*Study text*
With new futures contracts, the wide-open spaces of financial risk management and derivatives hold promise for the electricity industry.

By James Lacey

Utilities were once the sacred cows of the investment world. Protected by federal and state regulations, utilities could do as they pleased, passing on all cost increases to customers and ensuring that profits were robust. Each utility was its own little monopoly.

But it's been a few years since utilities first felt the icy winds of competition. And now the utility industry has reached another milestone. On March 29 a new era officially dawned for the nation's electrical industry when the New York Mercantile Exchange began trading energy futures contracts. The two contracts are based on the two most active delivery points in the cash electricity markets today, the California­Oregon border and the Palo Verde high-voltage switchyard.

*Tasks*
1 - According to the electricity futures article, on what date did the New York Mercantile Exchange begin trading energy futures contracts?
2 - Continue the electricity futures article, picking up after its last sentence.

*Supplied data*
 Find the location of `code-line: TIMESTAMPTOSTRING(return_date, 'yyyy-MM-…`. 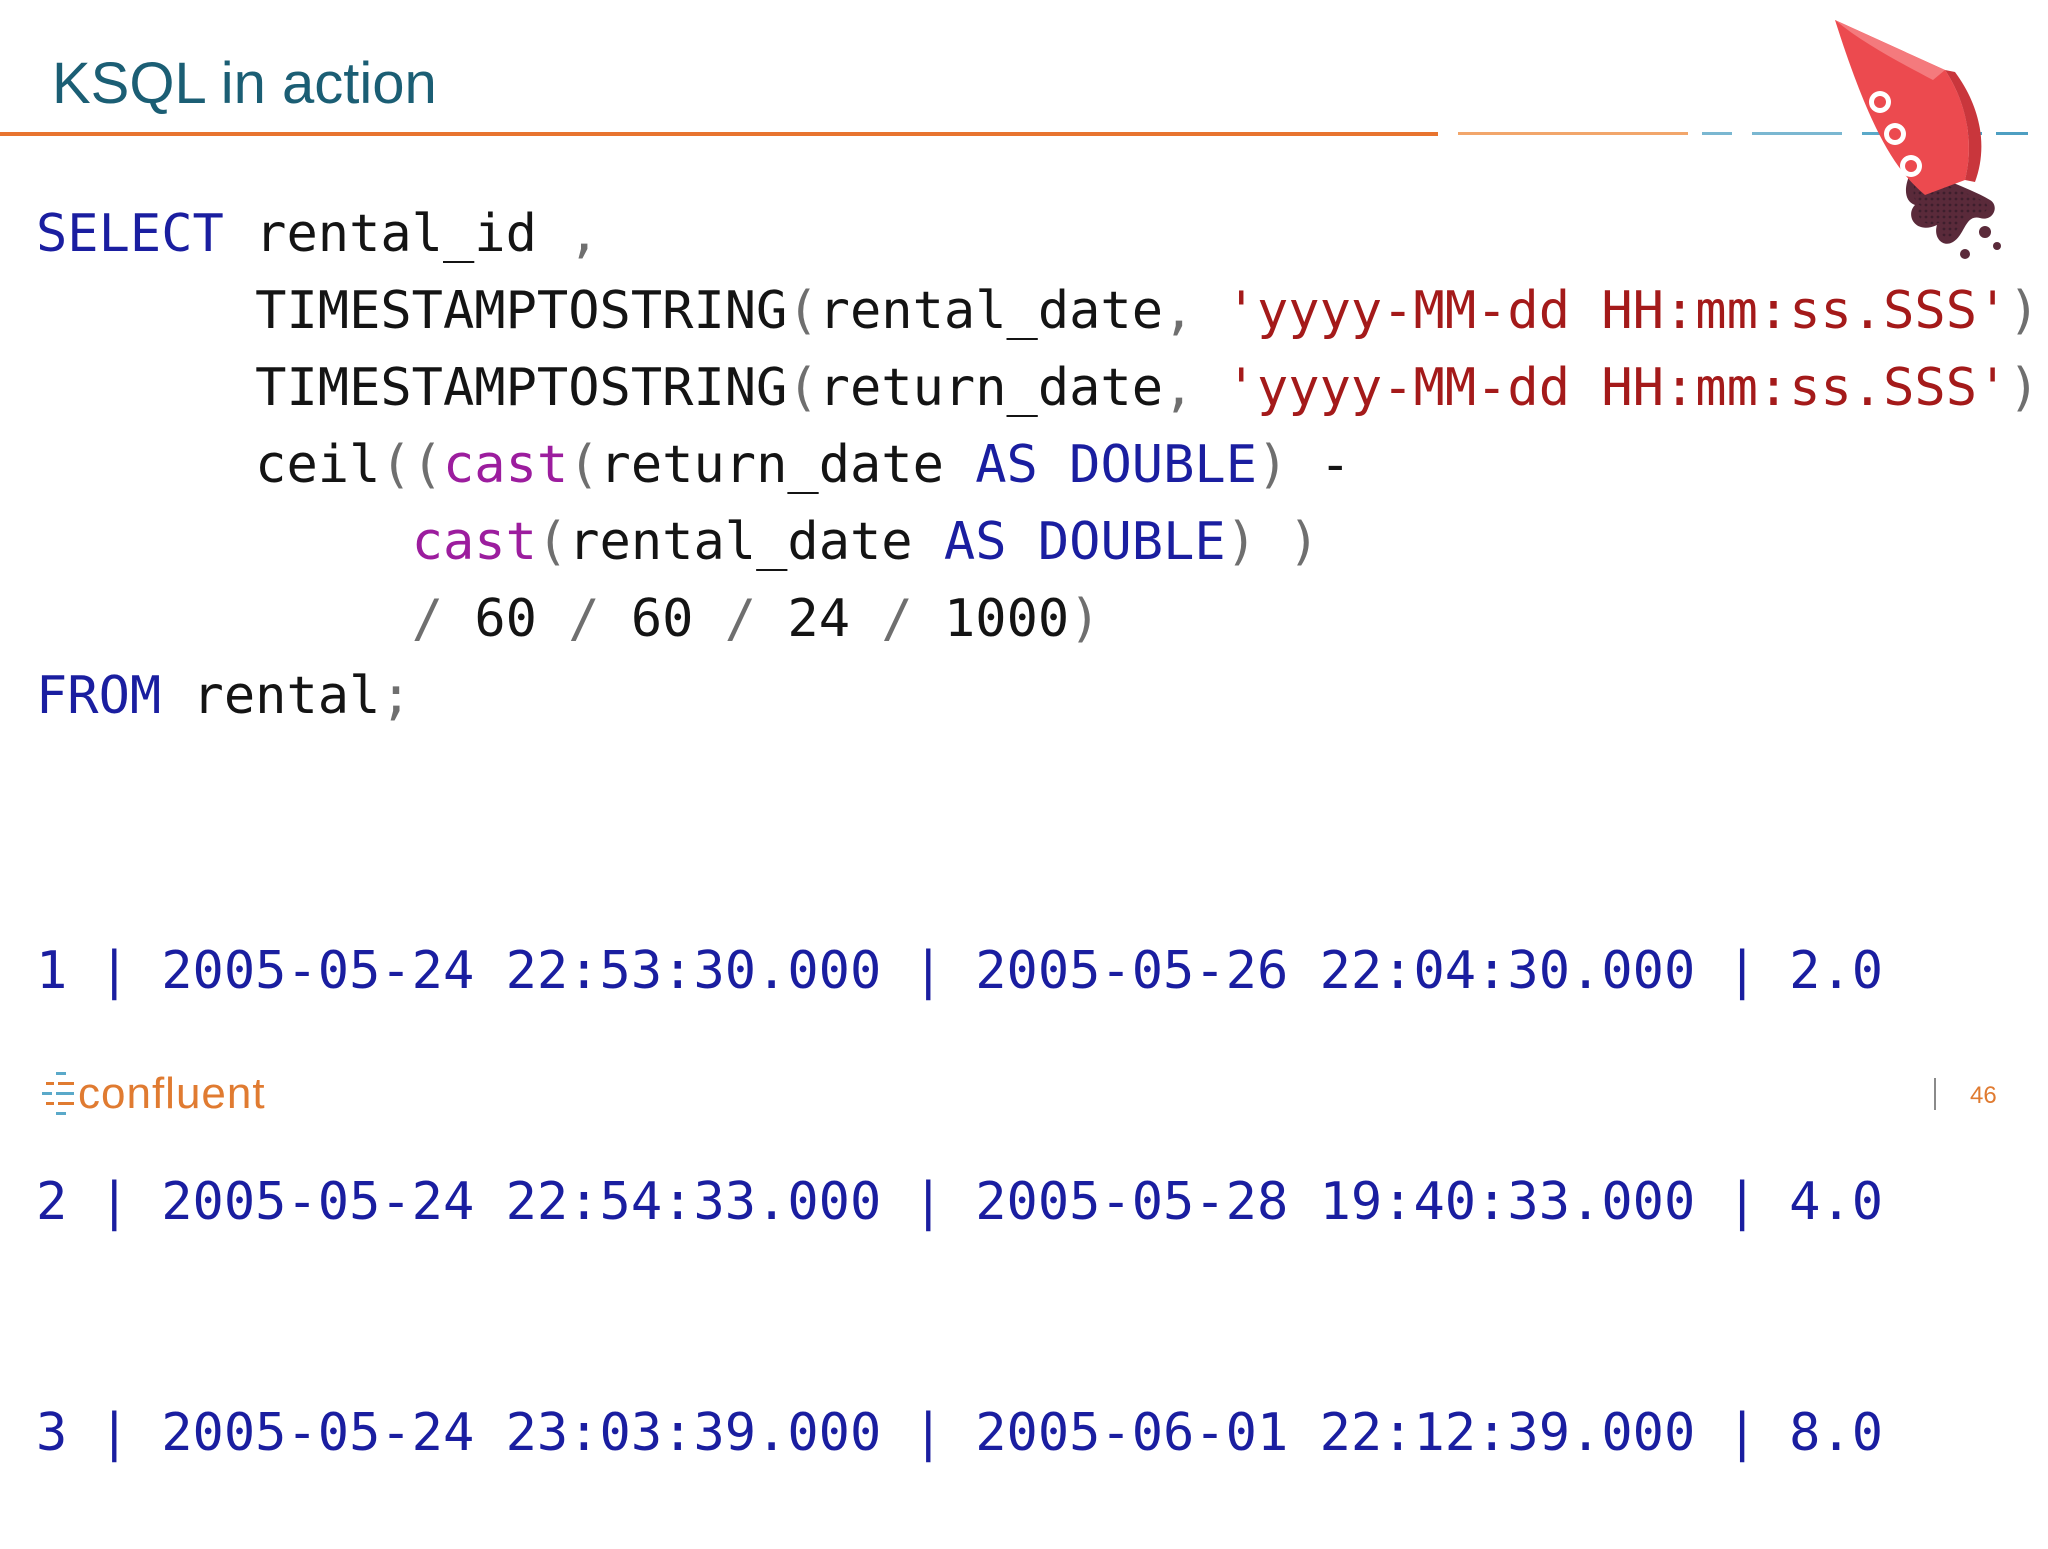

code-line: TIMESTAMPTOSTRING(return_date, 'yyyy-MM-… is located at coordinates (1042, 388).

*Activity answers*
1 - March 29

2 -
The advent of futures trading heralds a more fundamental change in the electricity business. "Utilities are facing price risk for the first time," says John Woodley, a commodities trader at Morgan Stanley. "It is a radically different mindset from the cost-based pricing they are used to. Many have not learned yet how to cope with this environment." Peter Fusaro, president of Global Change Associates, an energy consulting company, puts the problem more succinctly. "Utilities will have to start thinking of electrons as money," he says. Coping means facing the daunting task of learning about the power of financial derivatives while also building new marketing and distribution skills. Utilities that don't master the paradigm shift could find themselves takeover targets.

Aggressive marketing

A few utilities are in the forefront of the radical restructuring. Duke Power, UtiliCorp and Niagara Mohawk Power are already expanding into other markets, selling long-term contracts and options on their capacity and adding the risk management structures needed for future success. Often they have set up their own power marketing divisions or formed alliances with already established brokers or power marketers. These companies have decided on a two-pronged approach that combines tight internal financial management and an aggressive stance in marketing and distribution, which in some cases involves entering markets where they have no generation assets.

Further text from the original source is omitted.